Même dans les pires films de sa carrière, l’homme aux deux César — pour Le Dernier Métro en 1981 et Cyrano de Bergerac en 1991 — surnage. Si les films sont mauvais, lui reste au sommet. Là est son paradoxe depuis une dizaine d’années. Comme dans Welcome To New York d’Abel Ferrara, long‐métrage indécent, au voyeurisme débectant. Il revêt le large costume de Dominique Strauss‐Kahn avec une justesse fantastique. Les dérives du politique s’illustrent dans le physique gargantuesque de l’acteur. Sa seule prestation suffit à s’attarder sur cette oeuvre anecdotique. Celui qu’on surnomme « Pétarou » a bien conscience que certains films ne reposent que sur lui et son nom. Le métier d’acteur est, pour lui, « un vrai métier de voyou » dans lequel « on peut plumer qui on veut », confessait‐il dans une interview au Monde en 1999.

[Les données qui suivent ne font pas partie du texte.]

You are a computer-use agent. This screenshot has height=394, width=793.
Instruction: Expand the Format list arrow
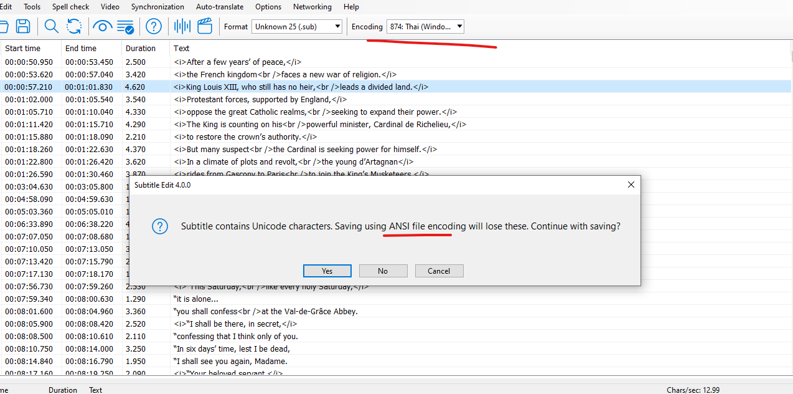coord(337,26)
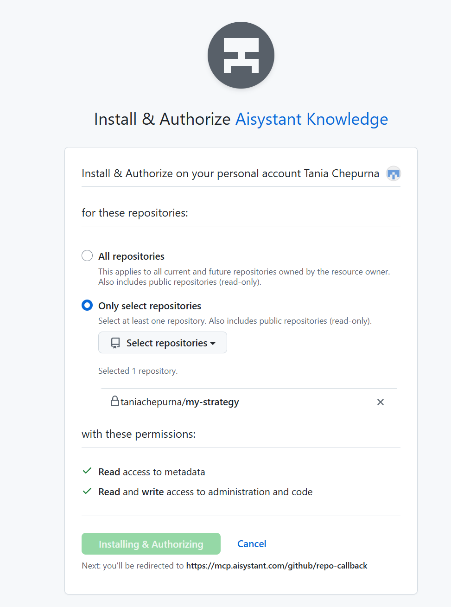Click the checkmark beside administration and code access
451x607 pixels.
click(x=87, y=491)
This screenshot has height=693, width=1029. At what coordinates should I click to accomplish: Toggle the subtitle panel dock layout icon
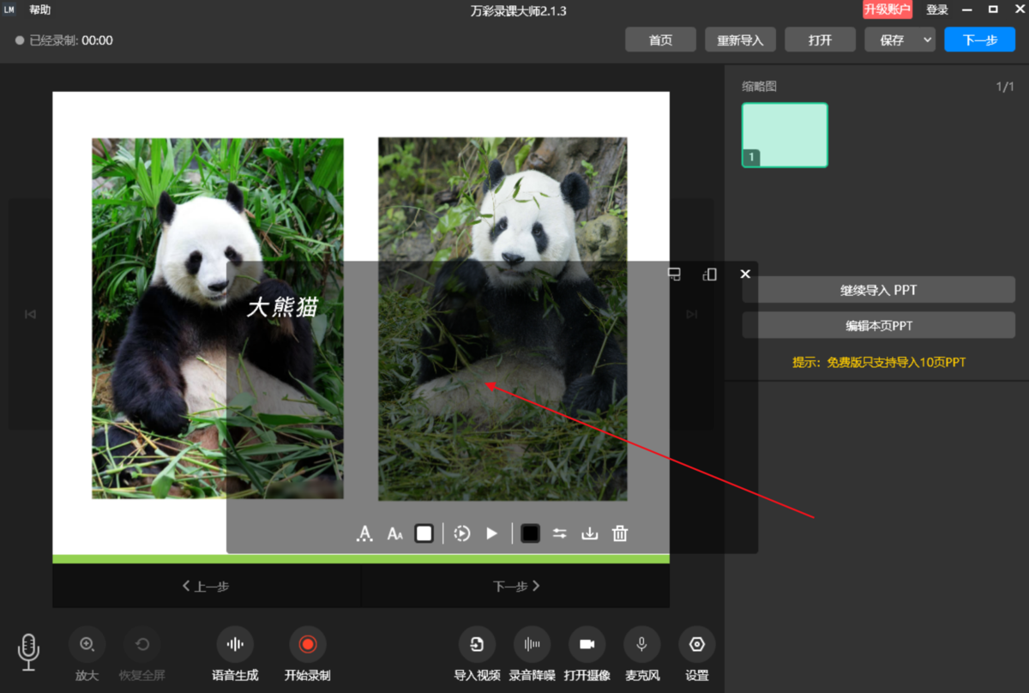[x=675, y=274]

Mais il serait injuste de réduire Depardieu à un rôle de sauveur de navets. Certes, le natif de Châteauroux a un appétit d’ogre depuis le début de sa carrière en 1967 qui le pousse à croquer dans de nombreux scénarios, souvent sans les lire. Mais depuis quinze ans, ses performances restent associées à de très bons films. Le plus marquant est sans doute Mammuth des deux grolandais Benoît Delépine et Gustave Kervern. Il incarne Serge Pilardosse, un employé à la retraite que ses anciens patrons ont omis de déclarer. Depardieu est transformé : cheveux longs, sobre, taiseux, il interprète avec une formidable humanité la mélancolie de son personnage. Il fut à ce titre nommé pour le César du meilleur acteur en 2011.

C’est, en réalité, sa quatrième nomination depuis 1995. La profession l’adore. Drôle de contradiction, car si la presse l’attaque pour ses frasques et ses dérapages (son amour de Poutine, son exil fiscal …) les critiques ne le lâchent jamais et l’encensent même quand l’oeuvre suit la virtuosité de l’acteur. L’année dernière, sa prestation pour Valley Of Love de Guillaume Nicloux, lui a également valu une nomination aux César. Même chose en 2007 pour son rôle dans Quand j’étais chanteur, de Xavier Giannoli.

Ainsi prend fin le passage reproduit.